Abstract
How does the brain represent musical properties? Even with our growing understanding of the cognitive neuroscience of music, the answer to this question remains unclear. One method for conceiving possible representations is to use artificial neural networks, which can provide biologically plausible models of cognition. One could train networks to solve musical problems, and then study how these networks encode musical properties. However, researchers rarely examine network structure in detail because networks are difficult to interpret, and because many assume that networks capture informal or subsymbolic properties. Here we report very high correlations between network connection weights and discrete Fourier phase spaces used to represent musical sets. This is remarkable because there is no clear mathematical relationship between network learning rules and discrete Fourier analysis. That networks discover Fourier phase spaces indicates that these spaces have an important role to play outside of formal music theory. Finding phase spaces in networks raises the strong possibility that Fourier components are possible codes for musical cognition.
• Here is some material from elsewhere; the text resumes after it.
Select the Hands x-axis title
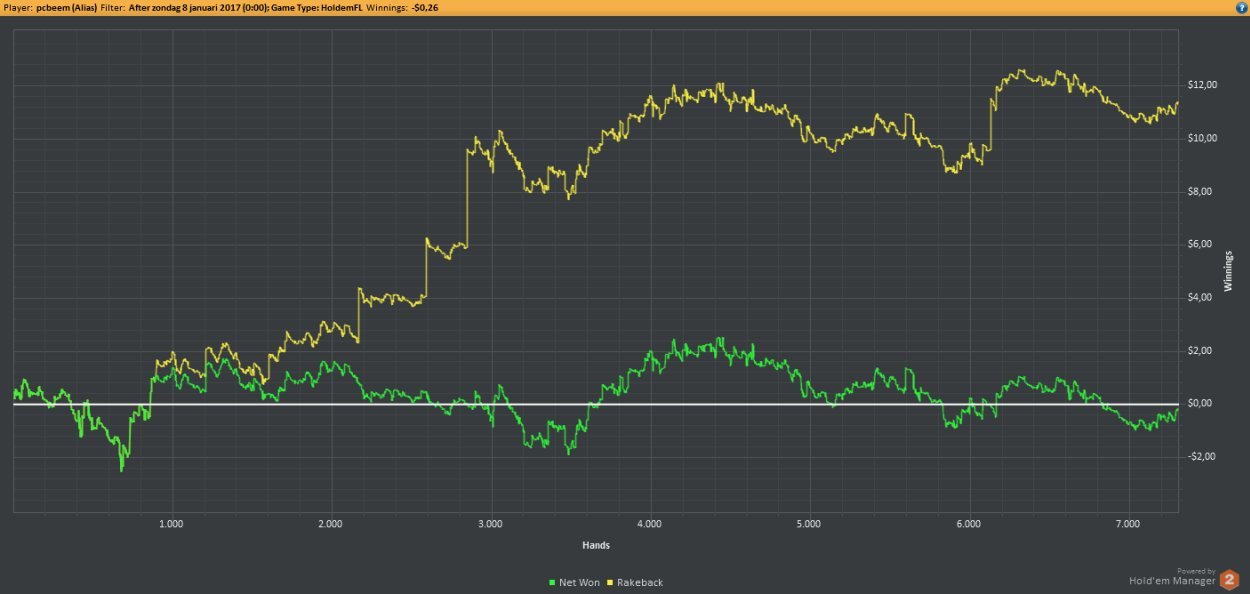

Subject terms: Computational models, Machine learning
Introduction
A main goal of studying musical cognition is identifying musical representations. Researchers seek musical representations by conducting psychological experiments1–3, or by using the methods of cognitive neuroscience4–7. However, the nature of musical representations is still unclear7.
A different method for generating new ideas about musical representations involves training artificial neural networks (ANNs). An ANN is a brain-like system of processors (analogous to neurons). Processors convert incoming signals into activity that is then sent to other processors via weighted connections (analogous to synapses). ANNs learn to convert stimuli into correct responses by modifying connection weights8,9. Many researchers train ANNs to solve musical problems10–12. In general, solving a musical problem requires discovering a mapping between representations of musical entities and classifications of these entities. For example, one musical problem would be classifying representations of different musical chords into chord types. While one could discover new musical representations by examining network structures to understand how they solve such classification problems12, this approach is rarely taken. It is widely assumed that ANNs are difficult to interpret because they capture subsymbolic properties13–15. Indeed, some music researchers are attracted to ANNs because they assume their networks capture important properties that cannot be formalized13.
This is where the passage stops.